2004/08/16

Tunguska
It's really slow on the Space exploration front lately, as you may have guessed from the enormous number of film and sport related posts that have been going up. This is because news has simply dried up until the next exciting installment of the Ansari X prize or the next Shuttle launch/explosion. In the mean time, we have this utter crap to comment upon:

The Russian research team is called the Tunguska Space Phenomenon foundation and is led by Yuri Labvin. He said in late July that an expedition to the scene would seek evidence that aliens were involved.

"We intend to uncover evidences that will prove the fact that it was not a meteorite that rammed the Earth, but a UFO," Labvin was quoted by the Russian newspaper Pravda on July 29.

"I'm afraid this is a rather stupid hoax," said Benny Peiser, a researcher at Liverpool John Moores University in the UK. "The Russian team stupidly stated long before they went to Siberia that the main intention of their expedition was to find the remnants of an 'alien spaceship!' And bingo! A week later, that's what they claim to have found."

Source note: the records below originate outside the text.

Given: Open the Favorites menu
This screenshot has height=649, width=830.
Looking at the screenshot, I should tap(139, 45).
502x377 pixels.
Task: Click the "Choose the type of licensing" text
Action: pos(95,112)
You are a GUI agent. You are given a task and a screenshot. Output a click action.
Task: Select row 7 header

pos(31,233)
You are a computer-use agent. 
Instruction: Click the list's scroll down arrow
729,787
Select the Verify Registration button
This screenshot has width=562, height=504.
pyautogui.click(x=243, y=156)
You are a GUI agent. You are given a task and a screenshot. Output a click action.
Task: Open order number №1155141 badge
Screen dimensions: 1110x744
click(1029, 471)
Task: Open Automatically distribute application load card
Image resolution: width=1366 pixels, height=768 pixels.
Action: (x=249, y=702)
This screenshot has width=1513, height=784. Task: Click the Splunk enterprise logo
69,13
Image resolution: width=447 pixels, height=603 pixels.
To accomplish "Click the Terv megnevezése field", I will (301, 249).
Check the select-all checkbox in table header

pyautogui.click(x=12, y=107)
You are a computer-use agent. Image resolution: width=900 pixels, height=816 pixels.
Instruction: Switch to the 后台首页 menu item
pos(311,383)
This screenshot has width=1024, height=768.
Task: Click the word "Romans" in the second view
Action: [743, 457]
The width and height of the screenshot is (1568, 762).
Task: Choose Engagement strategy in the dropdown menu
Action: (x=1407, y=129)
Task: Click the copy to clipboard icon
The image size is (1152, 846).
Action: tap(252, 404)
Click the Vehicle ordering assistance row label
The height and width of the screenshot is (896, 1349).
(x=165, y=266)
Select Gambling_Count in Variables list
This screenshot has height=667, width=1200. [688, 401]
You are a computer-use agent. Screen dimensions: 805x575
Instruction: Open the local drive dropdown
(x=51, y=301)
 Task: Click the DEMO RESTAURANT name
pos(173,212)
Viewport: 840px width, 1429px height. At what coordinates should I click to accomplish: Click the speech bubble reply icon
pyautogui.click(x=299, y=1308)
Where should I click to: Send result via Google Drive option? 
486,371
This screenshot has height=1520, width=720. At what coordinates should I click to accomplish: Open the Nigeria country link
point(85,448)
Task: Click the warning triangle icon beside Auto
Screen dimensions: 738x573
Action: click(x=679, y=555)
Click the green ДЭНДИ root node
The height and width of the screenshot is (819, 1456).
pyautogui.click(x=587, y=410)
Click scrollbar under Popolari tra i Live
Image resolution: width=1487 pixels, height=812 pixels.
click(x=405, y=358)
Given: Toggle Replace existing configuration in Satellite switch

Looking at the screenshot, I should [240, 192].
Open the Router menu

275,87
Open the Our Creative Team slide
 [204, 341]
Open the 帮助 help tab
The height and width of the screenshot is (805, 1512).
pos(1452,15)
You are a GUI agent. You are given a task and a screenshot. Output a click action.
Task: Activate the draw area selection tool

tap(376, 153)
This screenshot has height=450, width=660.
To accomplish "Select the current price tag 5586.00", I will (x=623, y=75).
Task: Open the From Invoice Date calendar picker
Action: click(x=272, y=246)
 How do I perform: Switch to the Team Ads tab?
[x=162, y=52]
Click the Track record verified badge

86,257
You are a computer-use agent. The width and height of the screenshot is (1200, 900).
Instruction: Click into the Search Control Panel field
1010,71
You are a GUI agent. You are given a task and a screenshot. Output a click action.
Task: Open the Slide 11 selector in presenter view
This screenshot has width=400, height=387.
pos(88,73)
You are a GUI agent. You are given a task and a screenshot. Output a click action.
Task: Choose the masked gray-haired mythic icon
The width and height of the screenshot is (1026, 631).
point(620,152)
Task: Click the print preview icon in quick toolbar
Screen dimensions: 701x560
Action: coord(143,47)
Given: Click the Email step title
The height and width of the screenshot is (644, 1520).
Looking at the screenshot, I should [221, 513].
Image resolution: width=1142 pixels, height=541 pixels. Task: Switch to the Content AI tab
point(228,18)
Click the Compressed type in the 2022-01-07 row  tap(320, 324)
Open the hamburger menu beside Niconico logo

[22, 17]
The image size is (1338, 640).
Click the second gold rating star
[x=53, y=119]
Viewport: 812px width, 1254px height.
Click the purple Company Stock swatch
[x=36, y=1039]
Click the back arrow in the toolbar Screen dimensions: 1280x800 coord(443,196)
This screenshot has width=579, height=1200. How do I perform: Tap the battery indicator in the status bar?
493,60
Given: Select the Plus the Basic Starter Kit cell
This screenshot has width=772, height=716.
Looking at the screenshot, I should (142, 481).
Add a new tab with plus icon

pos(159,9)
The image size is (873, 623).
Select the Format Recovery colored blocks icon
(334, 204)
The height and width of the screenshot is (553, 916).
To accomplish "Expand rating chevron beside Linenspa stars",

Peiser studies catastrophic events and related scientific processes and media reports. He runs an electronic newsletter, CCNet, which is among the most comprehensive running catalogues on the subject.

"It's a rather sad comment on the current state of the anything-goes attitudes among some 'science' correspondents that such blatant rubbish is being reported -- without the slightest hint of skepticism," Peiser told SPACE.com.

Truly sad. First it was the Mexicans who saw ET in the night skies; now it's bored Russian scientists. *Ugh*.